First, a fun little factoid: Did you know that, no matter what the skin color, the juice of almost all grapes is white (to be exact, pale yellow, sometimes with green or even pink tones)? What gives red wines their color is contact with the skin and, to some extent, with the toasted oak barrels (from which darker white wines derive much of their color). Depending on the grape variety and the winemakers preferences, red wines are left "on the skins" after the crush for varying lengths of time during fermentation before being moved ("racked") to tanks or barrels.
As red wines age, the color particulates and tiny bits of skin which remain suspended in the finished wine eventually begin to precipitate out as a "sediment." This slowly collects as a film on the side or bottom of the bottle (depending on how it is stored). Although winemakers filter out the bigger pieces before bottling, the better ones do so as little as possible so as not to remove many of the flavor components as well. Grape skins also contain a lot of the tannins which preserves wines throughout the aging process. The tannins themselves taste harsh and bitter, and are best separated from the wine prior to drinking. Hence, the reason for decanting older wines.
There is another good reason for decanting wines, both older and younger, which is to aerate (or oxygenate) the wine prior to drinking. This greatly assists in bringing out and enhancing all of the complex flavor elements which make up a wine (most of which are perceived by us first at the olfactory level) and which are cooped up in the bottle for years. Think of it as letting the genie grow to full size out of the bottle and grant you the most pleasure from its contents.
How and when to decant? For younger wines (say less than 5 years old) where sediment has not had a chance to form, it is a simple matter of pouring the wine out into any wide-mouthed glass container (a vase, jar or laboratory beaker will do!). In this case, one is not worried about disturbing or "bruising" the wine and the object is to slosh it around to mix a lot of air into it. I usually do this right after opening the bottle and about 15-20 minutes before I plan to drink it. (Want to see what a difference this makes? Try pouring out just half the bottle into a container and swirling it around; then taste a glass from the container next to a glass from the undisturbed bottle.)

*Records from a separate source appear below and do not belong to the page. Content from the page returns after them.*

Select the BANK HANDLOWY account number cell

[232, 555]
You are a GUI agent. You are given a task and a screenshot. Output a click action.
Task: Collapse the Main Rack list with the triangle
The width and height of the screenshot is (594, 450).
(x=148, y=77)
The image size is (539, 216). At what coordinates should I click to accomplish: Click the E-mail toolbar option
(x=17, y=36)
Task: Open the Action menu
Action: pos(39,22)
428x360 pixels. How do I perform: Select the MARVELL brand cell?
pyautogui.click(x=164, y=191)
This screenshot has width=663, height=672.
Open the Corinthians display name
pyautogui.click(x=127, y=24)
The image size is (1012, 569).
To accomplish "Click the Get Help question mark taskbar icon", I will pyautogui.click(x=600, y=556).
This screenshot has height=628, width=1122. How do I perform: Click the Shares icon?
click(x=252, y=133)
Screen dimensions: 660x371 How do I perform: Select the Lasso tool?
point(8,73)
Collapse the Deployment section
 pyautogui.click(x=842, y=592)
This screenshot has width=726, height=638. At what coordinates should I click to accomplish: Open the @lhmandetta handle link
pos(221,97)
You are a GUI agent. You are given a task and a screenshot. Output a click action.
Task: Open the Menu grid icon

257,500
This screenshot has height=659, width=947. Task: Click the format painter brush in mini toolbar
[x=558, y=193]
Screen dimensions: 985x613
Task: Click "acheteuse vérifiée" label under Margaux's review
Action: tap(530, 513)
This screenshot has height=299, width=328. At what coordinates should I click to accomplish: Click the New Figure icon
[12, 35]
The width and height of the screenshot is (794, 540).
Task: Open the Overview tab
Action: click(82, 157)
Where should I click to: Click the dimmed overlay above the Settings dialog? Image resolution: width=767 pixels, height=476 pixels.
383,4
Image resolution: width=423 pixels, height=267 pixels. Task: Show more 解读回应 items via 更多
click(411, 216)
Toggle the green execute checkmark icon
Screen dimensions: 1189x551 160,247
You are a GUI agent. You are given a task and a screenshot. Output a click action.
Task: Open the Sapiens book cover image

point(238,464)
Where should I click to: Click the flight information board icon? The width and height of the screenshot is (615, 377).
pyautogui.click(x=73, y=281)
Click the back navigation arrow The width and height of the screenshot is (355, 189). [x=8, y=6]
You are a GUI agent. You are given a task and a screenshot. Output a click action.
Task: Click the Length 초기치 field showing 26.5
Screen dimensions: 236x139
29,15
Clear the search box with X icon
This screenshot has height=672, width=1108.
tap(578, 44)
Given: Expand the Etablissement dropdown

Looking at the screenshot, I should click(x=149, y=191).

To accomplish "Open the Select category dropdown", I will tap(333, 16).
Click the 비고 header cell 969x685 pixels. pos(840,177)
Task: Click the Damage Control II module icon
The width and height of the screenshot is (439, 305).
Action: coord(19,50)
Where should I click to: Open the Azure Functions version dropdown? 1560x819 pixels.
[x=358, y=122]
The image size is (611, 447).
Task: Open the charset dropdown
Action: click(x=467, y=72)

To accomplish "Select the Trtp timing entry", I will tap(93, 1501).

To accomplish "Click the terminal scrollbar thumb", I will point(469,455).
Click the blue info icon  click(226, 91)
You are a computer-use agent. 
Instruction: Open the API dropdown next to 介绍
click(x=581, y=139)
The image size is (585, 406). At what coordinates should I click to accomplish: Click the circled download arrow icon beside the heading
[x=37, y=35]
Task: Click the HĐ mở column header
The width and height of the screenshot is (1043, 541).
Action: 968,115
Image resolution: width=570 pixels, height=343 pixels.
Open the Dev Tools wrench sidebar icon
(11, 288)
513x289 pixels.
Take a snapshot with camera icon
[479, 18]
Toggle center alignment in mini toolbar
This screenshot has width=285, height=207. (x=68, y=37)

For older wines with obvious signs of sediment, one wants to be more careful. If the bottle has been stored on its side, there are two ways to handle it: stand it up for at least a day before decanting so gravity forces all the sediment to the bottom or carefully decant it from its stored position. For the latter, wine shops provide special baskets to cradle the bottle (or, if you cant find one, use an oblong bread basket). To decant, slowly tip the bottle into a container, holding the neck over a candle. As you transfer the wine in a steady stream, watch the contents as they approach and flow through the neck. As the bottle empties, the sediment will begin to move up the side toward the neck. Allow the first inch or so of the film to flow into the decanter, but stop pouring when the film is no longer fairly transparent. If you cant bear to leave that much wine un-drunk, a coffee filter will salvage the rest.